Why was it important for Mrs. Jackson to be considered “disabled”?
If you know anything about the new prescription drug law recently signed into law by President
Bush, how would this law have helped Mrs. Jackson and her family?
Consider the following statements:
“In a just society, everyone would receive exactly the same level of health care coverage. Health
care is a basic human right and you should not get more or less depending on your ability to pay
“Forcing everyone into the same health care system violates basic American values. We don’t
provide everyone with the same house, or the same college education, why would we provide the
same level of health care? Such a system would deter innovation, encourage mediocrity, and put
government bureaucrats in the business of deciding whether you deserve medical treatment.”
What arguments can be made for either side?
Health Care Organization (60-133)
Why did Mrs. Jackson sometimes miss appointments with her primary physician?
If Medicare serves everyone over 65, why do minorities and the poor seem to get worse care?
(Again, a complicated question.)
Why did Mrs. Jackson get Coumadin poisoning?
Imagine Mrs. Jackson as an upper-class retiree, maybe a retired Wellesley professor. How do
you think her medical story might be different? If you had to explain the poor outcomes of Mrs.
Jackson’s medical treatments, how would you do it? (To what extent is Mrs. Jackson herself
Why is the rehabilitation center that Mrs. Jackson goes to more profitable than the hospital?
How is Medicare biased toward “in-patient” psychological care?
Why do emergency rooms get used for routine care?
How are emergency rooms like the one the Banes family uses funded?
Why is Mt. Sinai Hospital in such bad financial shape? How has it survived?
What is “demarketing”? How is it used? What are its consequences?
Based on this section of the book, suggest one reform to improve the American health care
system. What is the best argument against your proposed reform?
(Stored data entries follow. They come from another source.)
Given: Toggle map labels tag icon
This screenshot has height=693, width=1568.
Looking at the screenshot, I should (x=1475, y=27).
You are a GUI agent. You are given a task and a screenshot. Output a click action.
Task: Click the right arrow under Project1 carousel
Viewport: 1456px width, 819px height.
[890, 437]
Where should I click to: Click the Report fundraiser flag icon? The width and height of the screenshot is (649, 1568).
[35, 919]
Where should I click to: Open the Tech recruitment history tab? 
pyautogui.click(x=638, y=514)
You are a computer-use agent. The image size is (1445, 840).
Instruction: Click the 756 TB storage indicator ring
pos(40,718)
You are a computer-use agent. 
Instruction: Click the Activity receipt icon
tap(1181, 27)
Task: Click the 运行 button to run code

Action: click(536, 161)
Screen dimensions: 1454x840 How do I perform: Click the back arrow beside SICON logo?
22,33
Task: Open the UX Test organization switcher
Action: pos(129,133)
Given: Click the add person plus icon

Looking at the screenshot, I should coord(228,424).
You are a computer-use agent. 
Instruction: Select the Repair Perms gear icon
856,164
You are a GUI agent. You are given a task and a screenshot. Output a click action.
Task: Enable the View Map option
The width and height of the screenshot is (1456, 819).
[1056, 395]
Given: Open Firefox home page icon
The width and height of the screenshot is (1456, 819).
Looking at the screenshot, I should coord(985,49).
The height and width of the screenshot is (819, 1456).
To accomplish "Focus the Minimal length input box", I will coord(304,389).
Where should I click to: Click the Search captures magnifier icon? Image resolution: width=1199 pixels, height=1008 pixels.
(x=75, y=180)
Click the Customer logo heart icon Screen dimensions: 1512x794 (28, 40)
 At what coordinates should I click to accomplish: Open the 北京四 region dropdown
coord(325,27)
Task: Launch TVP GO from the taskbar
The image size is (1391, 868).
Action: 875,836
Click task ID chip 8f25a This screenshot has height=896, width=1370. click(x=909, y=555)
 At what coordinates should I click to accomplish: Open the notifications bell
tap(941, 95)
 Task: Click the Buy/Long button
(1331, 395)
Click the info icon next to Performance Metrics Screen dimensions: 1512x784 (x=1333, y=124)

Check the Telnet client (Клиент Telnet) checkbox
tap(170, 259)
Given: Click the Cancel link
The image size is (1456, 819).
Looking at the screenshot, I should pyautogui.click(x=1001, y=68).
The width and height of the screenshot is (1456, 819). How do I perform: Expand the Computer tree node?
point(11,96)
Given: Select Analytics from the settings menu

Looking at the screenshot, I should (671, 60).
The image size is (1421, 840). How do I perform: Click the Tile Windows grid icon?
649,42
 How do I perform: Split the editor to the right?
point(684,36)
What factors might affect its
political feasibility? (Who would oppose it?)
Who is responsible for Tommy Markham’s health?
Why was Mrs. Jackson’s home care so limited?
Medicaid covers nursing home care for everyone who “spends down,” and many middle-class
people use this strategy successfully. Why then do many poor African-Americans have trouble
getting into a nursing home?
Jackie had the chance to be paid for caring for her mother. Why didn’t she sign up for it?
Why didn’t Brianna get her measles vaccination?
What is “the original sin of American health policy”?
Why isn’t most Medicaid money spent on poor children? Who does it go to?
Why does being poor affect your chances of getting a transplant?
Why did whites in Illinois receive transplants at higher rates than blacks?
Consider the following statements:
“Although I sympathize with the Banes family, the truth is that most of their health problems are
the result of bad choices they have made—poor diets, bad habits, not following doctor’s
directions, not seeking medical treatment even when it was free. We could spend a lot of money
treating all the problems that result, but I would rather spend the money promoting healthy life
choices. Let’s use all that money on prevention and provide incentives and education to
convince them to improve their health choices, rather than wasting money on treatments for
diseases they never would have gotten if they had lived better.”
To what extent do you agree? According to the account in this book, do poor families like the
Banes have bad health because of flaws in the American health care system, or because they
simply make bad health choices?
Why do some blacks distrust white doctors? Why does Tommy Markham distrust his doctor?
Mrs. Jackson received extremely expensive high technology care at the end of her life. Why was
so much spent on her in the last three months of her life compared to previous years?
According to the author, how does the American health care system compare to the systems of
Canada and Great Britain?
According to the author, what changes in Medicaid might affect children like Brianna?
What reforms to the American health care system does the author recommend?
Looking back over this story, what lessons do you draw about the American health care system?
Why do you think the system is at it is? How would you change it, if you were queen?